— Input for this task —
####
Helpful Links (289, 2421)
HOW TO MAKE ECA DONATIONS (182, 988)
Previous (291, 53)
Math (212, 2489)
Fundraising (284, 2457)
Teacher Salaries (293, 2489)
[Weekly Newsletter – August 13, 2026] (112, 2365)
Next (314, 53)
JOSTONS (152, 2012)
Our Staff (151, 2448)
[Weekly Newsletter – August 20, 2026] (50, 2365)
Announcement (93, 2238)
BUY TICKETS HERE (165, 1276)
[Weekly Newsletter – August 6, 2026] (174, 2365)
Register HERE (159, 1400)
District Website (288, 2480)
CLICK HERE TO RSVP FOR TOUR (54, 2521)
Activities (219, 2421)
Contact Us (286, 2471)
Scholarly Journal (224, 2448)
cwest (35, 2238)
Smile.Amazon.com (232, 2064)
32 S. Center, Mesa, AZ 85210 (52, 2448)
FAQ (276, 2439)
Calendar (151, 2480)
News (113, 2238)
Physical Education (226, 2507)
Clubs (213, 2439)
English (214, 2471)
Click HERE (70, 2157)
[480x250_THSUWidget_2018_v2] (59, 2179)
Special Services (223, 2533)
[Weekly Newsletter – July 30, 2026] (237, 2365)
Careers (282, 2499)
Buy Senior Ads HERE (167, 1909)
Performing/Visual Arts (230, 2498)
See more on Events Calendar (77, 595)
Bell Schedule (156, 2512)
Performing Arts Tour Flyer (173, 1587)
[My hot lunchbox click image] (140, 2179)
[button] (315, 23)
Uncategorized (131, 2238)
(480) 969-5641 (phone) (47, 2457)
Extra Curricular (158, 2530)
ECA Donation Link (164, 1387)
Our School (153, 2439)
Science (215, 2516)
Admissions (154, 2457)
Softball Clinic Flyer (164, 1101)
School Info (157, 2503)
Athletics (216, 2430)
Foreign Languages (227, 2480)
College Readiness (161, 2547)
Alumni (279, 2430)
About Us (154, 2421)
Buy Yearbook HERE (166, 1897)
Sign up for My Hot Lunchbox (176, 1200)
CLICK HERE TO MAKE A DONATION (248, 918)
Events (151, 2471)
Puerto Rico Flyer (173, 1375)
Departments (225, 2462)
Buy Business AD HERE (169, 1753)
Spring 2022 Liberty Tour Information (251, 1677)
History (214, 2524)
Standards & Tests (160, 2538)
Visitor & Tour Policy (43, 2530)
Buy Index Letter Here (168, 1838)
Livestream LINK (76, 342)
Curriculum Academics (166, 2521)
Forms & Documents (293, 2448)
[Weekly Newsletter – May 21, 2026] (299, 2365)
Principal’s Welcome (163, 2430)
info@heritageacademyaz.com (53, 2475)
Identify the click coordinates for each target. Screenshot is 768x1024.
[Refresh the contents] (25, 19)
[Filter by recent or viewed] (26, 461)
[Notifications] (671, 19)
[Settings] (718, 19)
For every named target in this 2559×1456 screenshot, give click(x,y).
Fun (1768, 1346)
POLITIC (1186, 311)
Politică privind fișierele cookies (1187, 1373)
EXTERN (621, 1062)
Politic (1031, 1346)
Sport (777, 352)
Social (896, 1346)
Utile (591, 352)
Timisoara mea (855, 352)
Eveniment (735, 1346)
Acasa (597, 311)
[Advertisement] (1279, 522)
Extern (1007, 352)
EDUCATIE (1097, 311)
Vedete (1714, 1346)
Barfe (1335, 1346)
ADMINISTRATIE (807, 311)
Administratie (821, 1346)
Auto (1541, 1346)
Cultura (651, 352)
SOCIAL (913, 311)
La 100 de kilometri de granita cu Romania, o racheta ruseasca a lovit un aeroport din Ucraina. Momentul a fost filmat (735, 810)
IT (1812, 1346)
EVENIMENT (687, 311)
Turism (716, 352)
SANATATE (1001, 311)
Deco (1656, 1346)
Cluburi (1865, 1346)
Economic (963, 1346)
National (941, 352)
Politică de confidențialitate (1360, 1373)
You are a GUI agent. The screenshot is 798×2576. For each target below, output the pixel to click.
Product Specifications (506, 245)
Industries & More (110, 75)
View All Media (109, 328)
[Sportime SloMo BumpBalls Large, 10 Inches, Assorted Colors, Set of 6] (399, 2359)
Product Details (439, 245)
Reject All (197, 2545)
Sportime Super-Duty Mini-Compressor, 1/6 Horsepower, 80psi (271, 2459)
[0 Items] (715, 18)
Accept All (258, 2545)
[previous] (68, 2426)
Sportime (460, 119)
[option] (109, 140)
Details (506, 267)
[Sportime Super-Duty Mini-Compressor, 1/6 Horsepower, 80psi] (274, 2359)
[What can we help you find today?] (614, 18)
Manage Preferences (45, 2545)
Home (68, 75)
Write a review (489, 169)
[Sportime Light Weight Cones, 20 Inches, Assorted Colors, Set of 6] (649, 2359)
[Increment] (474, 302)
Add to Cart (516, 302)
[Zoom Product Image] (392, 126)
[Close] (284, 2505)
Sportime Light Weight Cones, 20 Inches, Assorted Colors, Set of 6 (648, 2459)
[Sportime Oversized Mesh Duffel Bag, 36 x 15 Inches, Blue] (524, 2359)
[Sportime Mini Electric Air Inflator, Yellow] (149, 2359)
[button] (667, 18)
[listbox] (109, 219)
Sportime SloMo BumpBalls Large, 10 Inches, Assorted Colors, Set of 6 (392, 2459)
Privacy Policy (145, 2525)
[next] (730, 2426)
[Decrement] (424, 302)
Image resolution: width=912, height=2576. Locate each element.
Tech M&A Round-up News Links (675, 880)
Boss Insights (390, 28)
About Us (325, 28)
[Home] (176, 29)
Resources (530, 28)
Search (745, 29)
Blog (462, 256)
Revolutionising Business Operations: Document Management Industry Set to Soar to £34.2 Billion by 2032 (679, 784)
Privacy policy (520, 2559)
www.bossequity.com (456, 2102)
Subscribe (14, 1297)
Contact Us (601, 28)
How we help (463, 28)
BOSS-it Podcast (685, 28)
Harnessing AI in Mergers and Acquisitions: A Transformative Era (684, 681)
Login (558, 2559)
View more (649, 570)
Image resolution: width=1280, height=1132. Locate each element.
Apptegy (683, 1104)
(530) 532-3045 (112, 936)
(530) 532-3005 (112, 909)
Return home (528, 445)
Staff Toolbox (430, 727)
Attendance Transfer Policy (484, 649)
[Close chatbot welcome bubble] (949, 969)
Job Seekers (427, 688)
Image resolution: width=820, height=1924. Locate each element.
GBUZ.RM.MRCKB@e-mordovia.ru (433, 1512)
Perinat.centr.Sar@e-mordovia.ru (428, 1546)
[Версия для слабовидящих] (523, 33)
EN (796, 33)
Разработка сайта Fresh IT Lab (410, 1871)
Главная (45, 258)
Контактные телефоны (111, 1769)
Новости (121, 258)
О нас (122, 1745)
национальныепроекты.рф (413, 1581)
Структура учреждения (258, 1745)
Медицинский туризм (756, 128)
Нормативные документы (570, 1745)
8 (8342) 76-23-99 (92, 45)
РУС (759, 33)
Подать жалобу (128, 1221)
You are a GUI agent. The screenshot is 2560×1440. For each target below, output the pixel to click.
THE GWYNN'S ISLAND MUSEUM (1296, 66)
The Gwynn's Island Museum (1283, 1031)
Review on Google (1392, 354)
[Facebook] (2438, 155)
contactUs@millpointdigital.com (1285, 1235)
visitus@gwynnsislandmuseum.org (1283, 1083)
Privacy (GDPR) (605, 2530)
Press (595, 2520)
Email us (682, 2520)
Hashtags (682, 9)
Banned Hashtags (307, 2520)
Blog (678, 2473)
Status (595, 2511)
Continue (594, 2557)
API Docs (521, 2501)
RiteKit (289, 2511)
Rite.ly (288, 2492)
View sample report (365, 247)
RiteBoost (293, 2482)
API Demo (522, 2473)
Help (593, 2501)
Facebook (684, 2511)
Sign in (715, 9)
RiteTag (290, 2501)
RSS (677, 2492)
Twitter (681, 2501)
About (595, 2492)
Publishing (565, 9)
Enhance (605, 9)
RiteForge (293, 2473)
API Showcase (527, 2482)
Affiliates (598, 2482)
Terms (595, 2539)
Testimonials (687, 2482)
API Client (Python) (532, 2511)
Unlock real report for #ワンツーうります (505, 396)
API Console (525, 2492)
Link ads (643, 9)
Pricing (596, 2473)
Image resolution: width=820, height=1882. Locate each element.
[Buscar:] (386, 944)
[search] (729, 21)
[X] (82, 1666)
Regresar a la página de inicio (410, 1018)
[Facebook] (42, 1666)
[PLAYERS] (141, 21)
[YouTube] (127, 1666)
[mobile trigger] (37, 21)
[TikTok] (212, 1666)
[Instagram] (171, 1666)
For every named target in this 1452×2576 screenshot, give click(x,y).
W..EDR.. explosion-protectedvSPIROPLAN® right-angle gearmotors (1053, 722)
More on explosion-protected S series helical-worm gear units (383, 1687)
####
— What the task requires —
Return exactly the lines above from the line that has "Turism (716, 352)" through the line that has "80psi (271, 2459)", inclusive, and nothing else.

— Result of the exercise —
Turism (716, 352)
SANATATE (1001, 311)
Deco (1656, 1346)
Cluburi (1865, 1346)
Economic (963, 1346)
National (941, 352)
Politică de confidențialitate (1360, 1373)
You are a GUI agent. The screenshot is 798×2576. For each target below, output the pixel to click.
Product Specifications (506, 245)
Industries & More (110, 75)
View All Media (109, 328)
[Sportime SloMo BumpBalls Large, 10 Inches, Assorted Colors, Set of 6] (399, 2359)
Product Details (439, 245)
Reject All (197, 2545)
Sportime Super-Duty Mini-Compressor, 1/6 Horsepower, 80psi (271, 2459)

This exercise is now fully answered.